The JBC is named for Dr Joseph Bell (1837-1911). Educated
at the Academy and University in Edinburgh, Joseph Bell worked in the
Royal
Infirmary
in the city, and there started the first training course for nurses in
Scotland.
The Sherlock Holmes Connection
However, Bell is best known for providing the inspiration for Arthur
Conan-Doyle's Sherlock Holmes. Conan Doyle met Dr. Bell in 1877 at the University of Edinburgh Medical
School.
Bell could tell patients their habits, their occupations, nationality, and often
their names, and rarely, if ever, made a mistake. "In teaching the treatment
of disease and accident," Dr.
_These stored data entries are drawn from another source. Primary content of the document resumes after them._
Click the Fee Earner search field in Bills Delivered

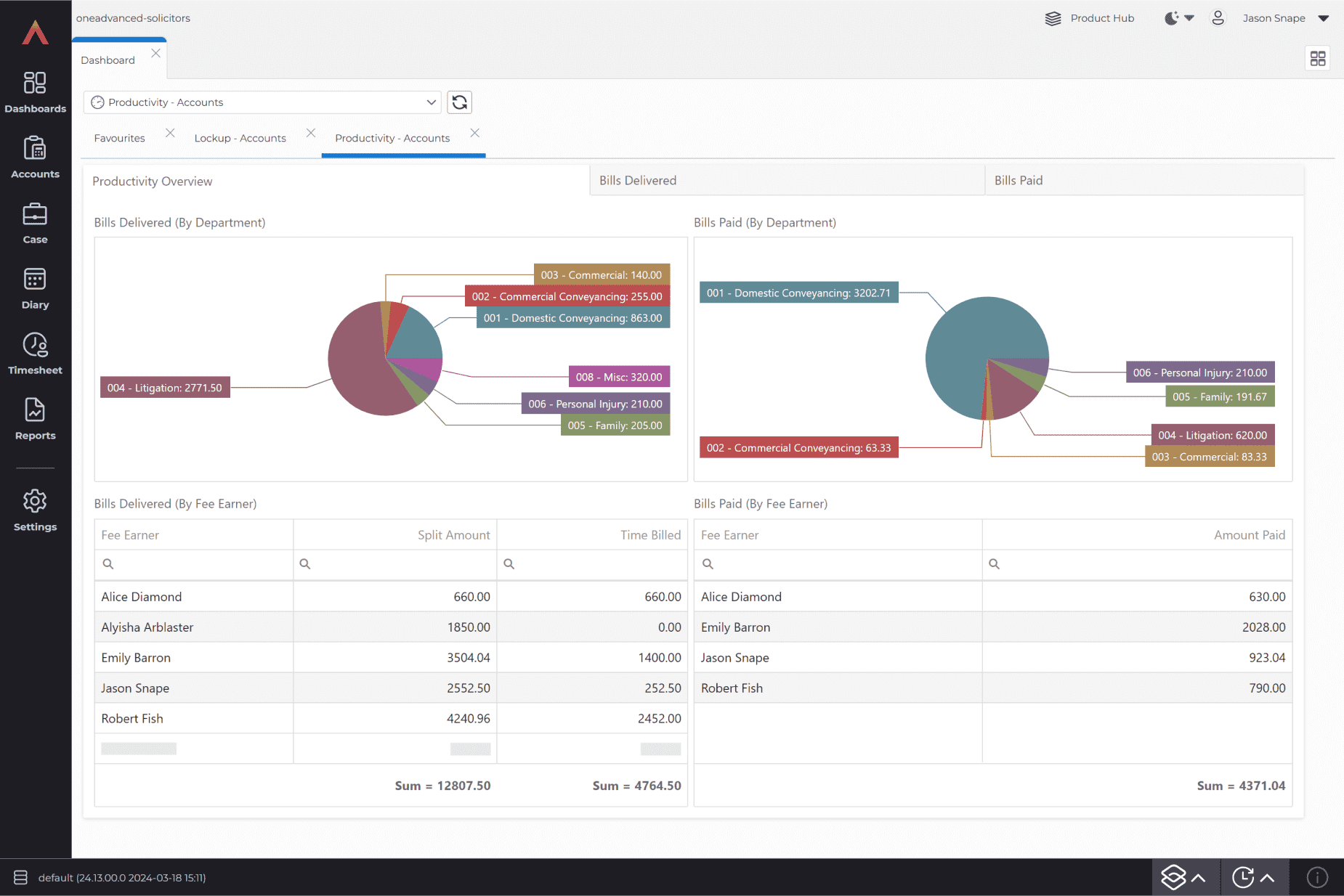pos(198,564)
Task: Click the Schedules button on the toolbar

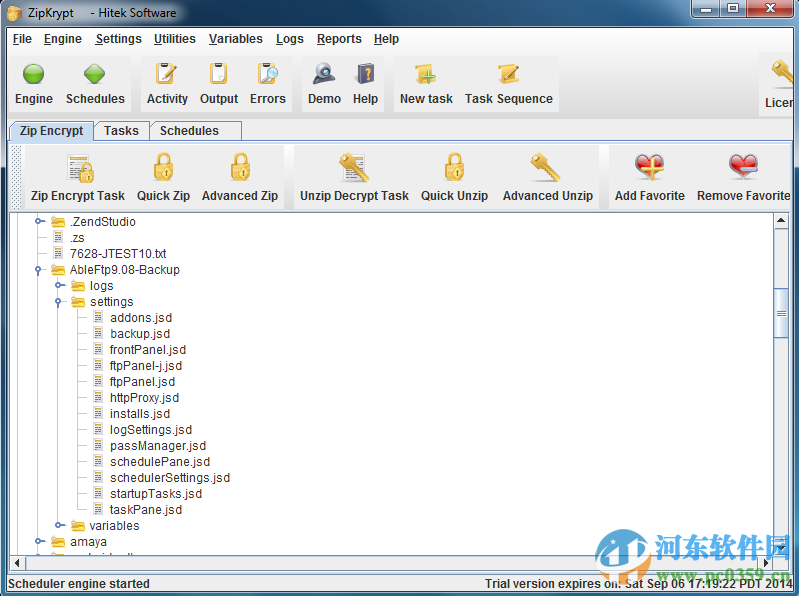Action: click(95, 83)
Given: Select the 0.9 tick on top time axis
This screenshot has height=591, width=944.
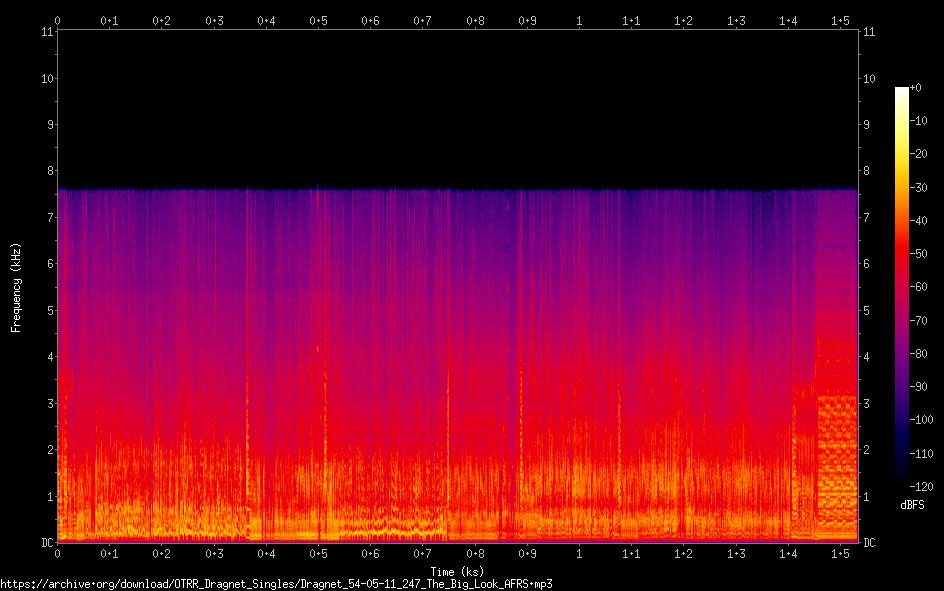Looking at the screenshot, I should pyautogui.click(x=527, y=20).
Bell stated, "all careful teachers have first to
show the student how to recognize accurately the case."
Teaching Observation
Dr Bell also believed that recognition depends on the accuracy and rapid appreciation
of small points in which the diseased state differs from a healthy state. "The
student must be taught how to observe," he stated. "To interest him in this kind
of work, we teachers find it useful to show the student how much a trained use
of the observation can discover in ordinary matters such as the prevous history,
nationality, and occupation of a patient." (1)
Acknowledgement
The JBC acknowledges with gratitude the permission granted by the Stisted family, descendants of Professor Joseph Bell, to use his name in association with the Centre.